I kind'a caught wind several years later that dear ol' stepdaddy had paid my first husband a couple a hundred bucks to marry me, then paid for the divorce he got too. Ain't that a load of horse crap?

But guess what? Mama didn't have to try to "take care" of me anymore. Not legally anyway. So "bye-bye", and drop by once in a blue moon. "Good luck". Screw it. There ain't crap I can do about it, now is there?

I ended up waitin' tables at a pool hall, and met a guy I thought I loved. But to tell the truth I thought he loved me too. That was the best part of it. He was so much fun to be with. I was so happy when I was with him. So I started having sex with him. But when I told him I loved him, he never said it back. And after about a year of him never saying it back, I tucked my tail, and stopped hangin' out with him.

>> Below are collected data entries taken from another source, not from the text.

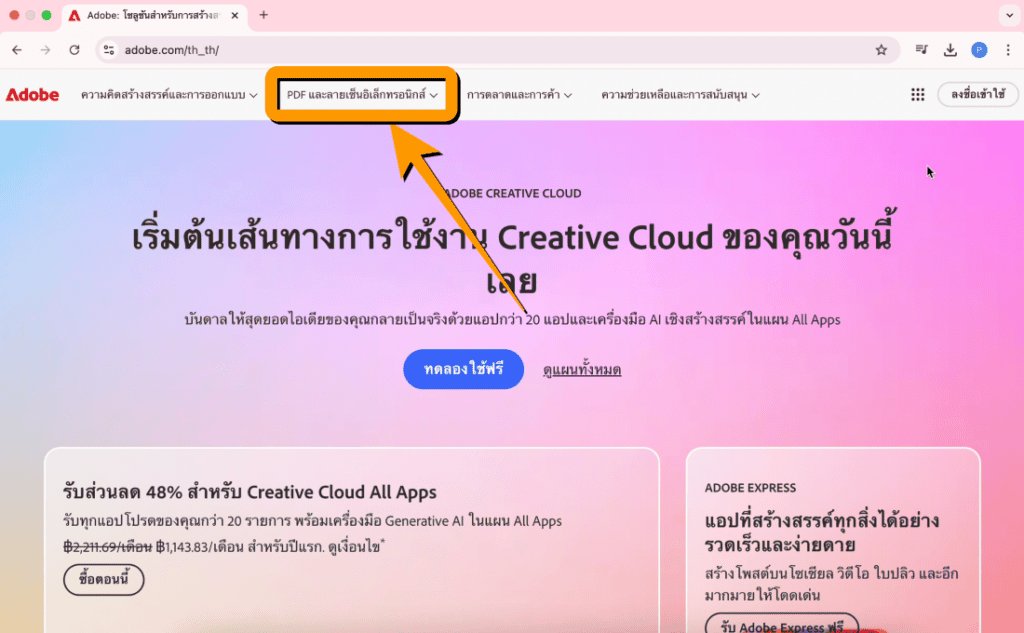Click the profile avatar 'P' icon
This screenshot has width=1024, height=633.
coord(979,49)
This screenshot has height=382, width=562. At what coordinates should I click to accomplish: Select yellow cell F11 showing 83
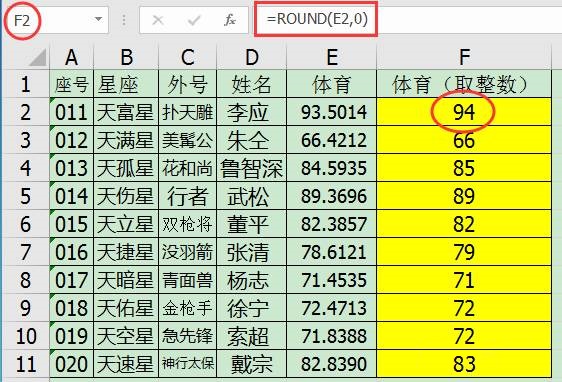(x=464, y=364)
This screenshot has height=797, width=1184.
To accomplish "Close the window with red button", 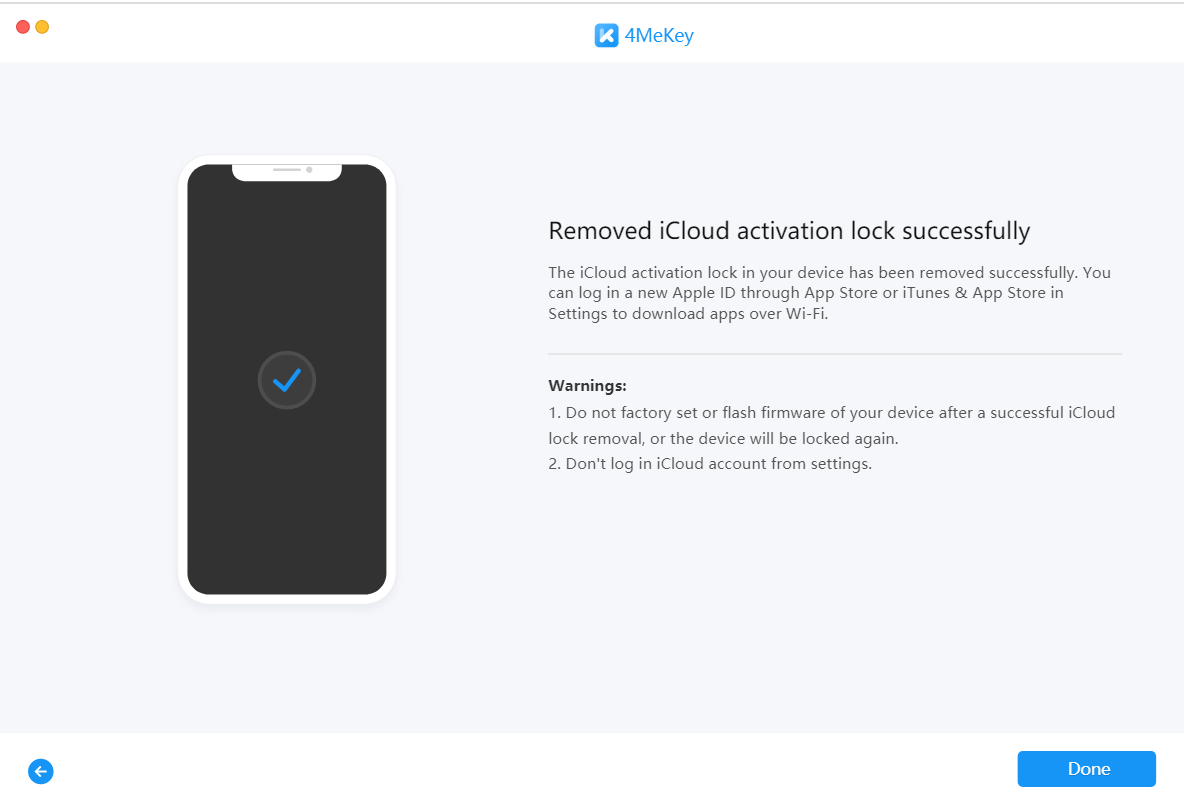I will click(23, 27).
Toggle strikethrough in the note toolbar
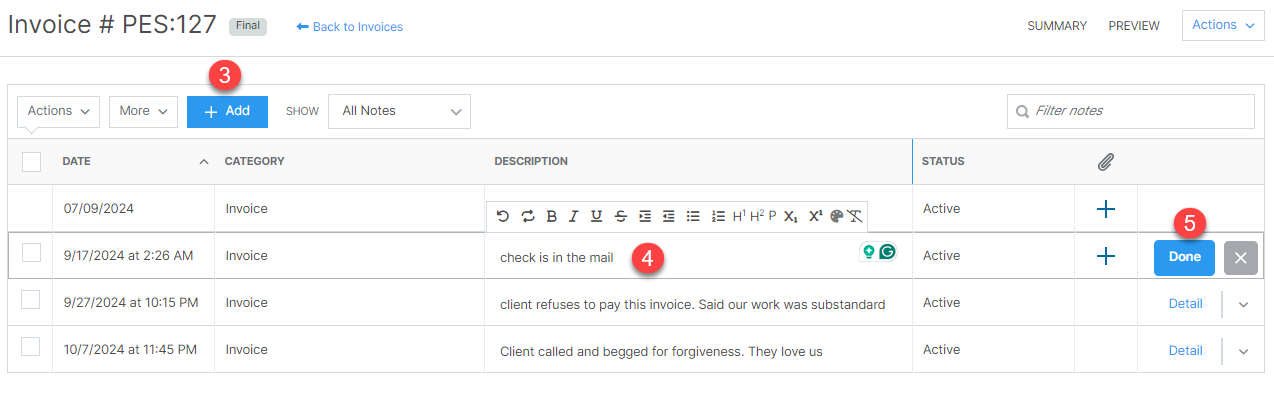Screen dimensions: 1274x397 tap(621, 216)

I met another guy though. He did say he loved me. So we lived together for 3 years. 'Til I found out he was on drugs, and he told me I was just a body he got used to. Boom! That nearly killed my soul. But it felt even worse when he kicked me out of his place right then and there, 'cause a stripper was movin' in.

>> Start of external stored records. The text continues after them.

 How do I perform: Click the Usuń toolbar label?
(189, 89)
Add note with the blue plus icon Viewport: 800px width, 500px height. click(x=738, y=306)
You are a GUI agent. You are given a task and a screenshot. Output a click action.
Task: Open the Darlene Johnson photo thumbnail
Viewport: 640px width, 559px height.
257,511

But at least by then I had a car. So I got in it and drove to another city.

I used to always work in bars. I waited tables for about 3 or 4 years, then I started tendin' bar. I made a boat load of money. Tips ya know. The pay wasn't ever that great. But the tips were usually real good.

See I found out guys like waitresses and bar tenders to be really sexy, quick, friendly, and just outta reach. So I would doll up, show a little belly, and wait tables or pour drinks like a mad dog, but still duck from a hand headed toward my butt, with a tray load of full glasses, or a bottle in my right hand and three glasses in my left hand, smiling like a possum eatin' buggers the whole time. So gobs of money went home with me ever night. Heck in my hey day I made more money waitin' tables than I ever did after I started managing bars.

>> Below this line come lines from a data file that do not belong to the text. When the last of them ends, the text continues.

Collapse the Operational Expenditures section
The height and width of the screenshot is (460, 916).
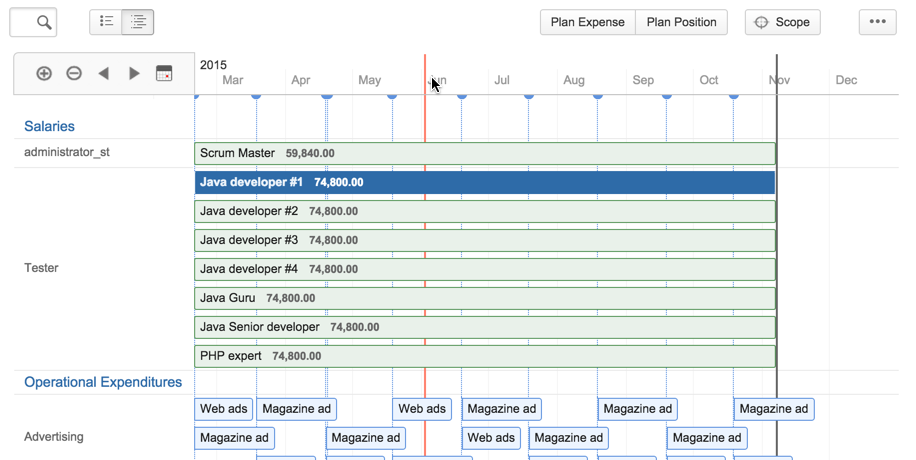(103, 382)
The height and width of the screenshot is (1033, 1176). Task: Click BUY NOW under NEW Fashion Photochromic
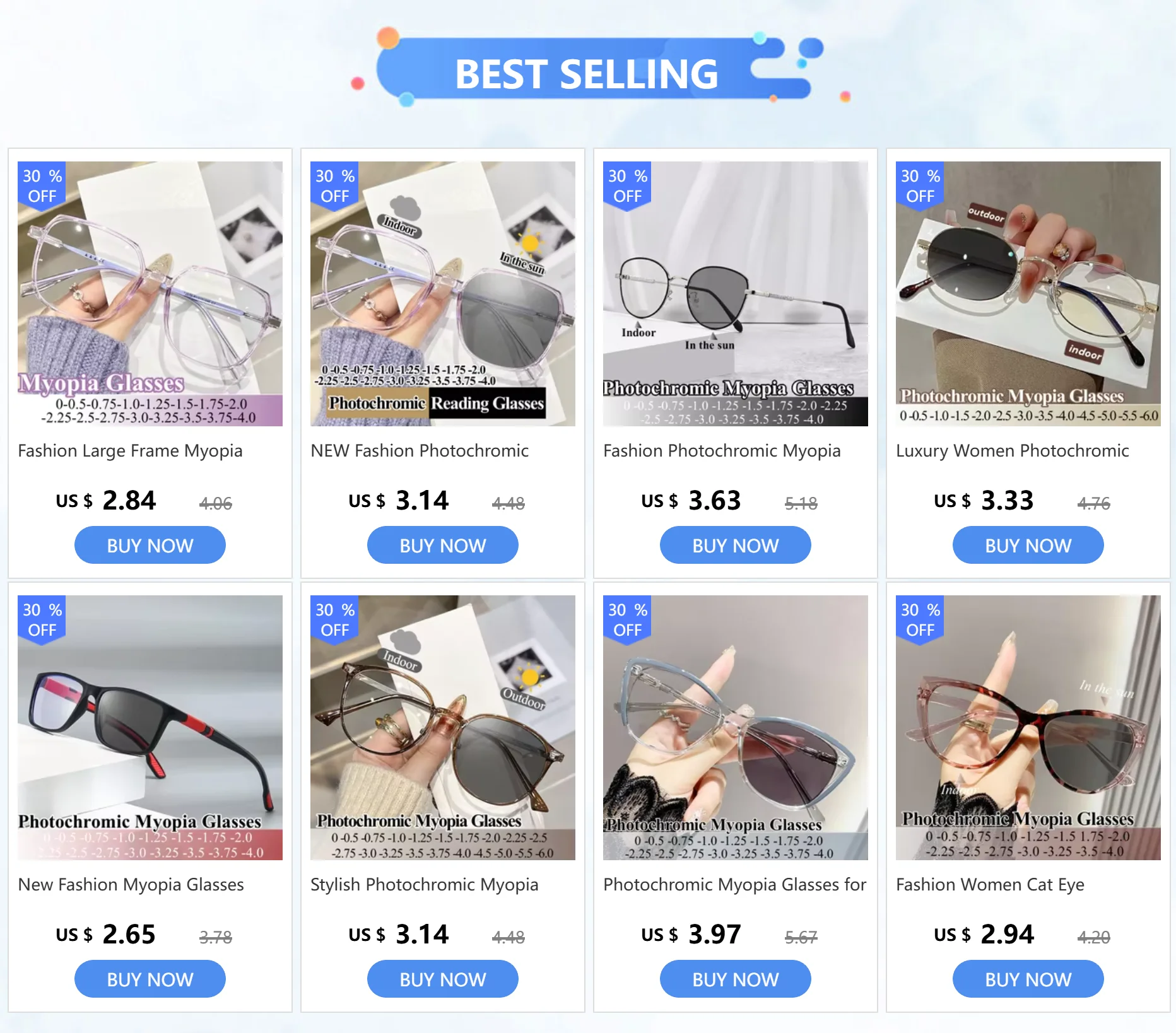443,546
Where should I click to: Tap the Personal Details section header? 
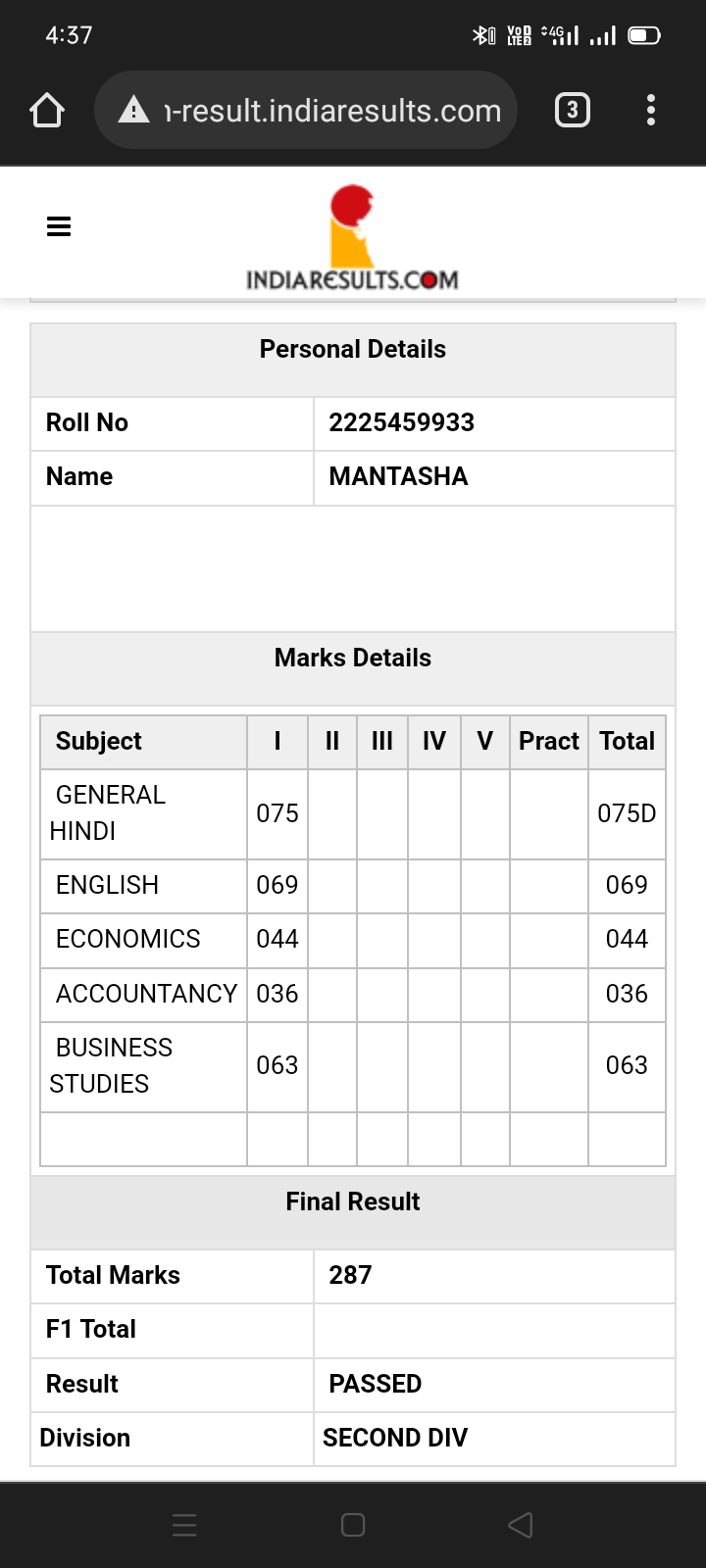(353, 349)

And I'll tell you one dern thing. My feet have hurt like the dickens most of my workin' life. But I can wear any kind'a shoe in any kind'a situation. Funny, ain't it.

I wanted to get married so bad. I listened to a thousand drunk guys tell me they wanted to marry me in those bars. Then one night I believed one of 'em. I started dating him and about a year later we got married. But before the first year rolled by he beat the living daylights outta me while he was drunk. Screw that!

Oh, he was so sorry the next day when he sobered up. I could hardly move and just layed on the couch hurtin' inside and out. When he left for work the next Monday, I loaded up and left. I just took off and didn't look back. Every city has a bar. I always knew I could make it on my own.

I never got into drinkin' myself. Oh I tried it like ever body does. But it made me sicker than a dog. And that was all she wrote for me on drinkin'. I never got into hard drugs either. I was just scared of 'em. I smoked alot of pot though. I guess I feel like it helps.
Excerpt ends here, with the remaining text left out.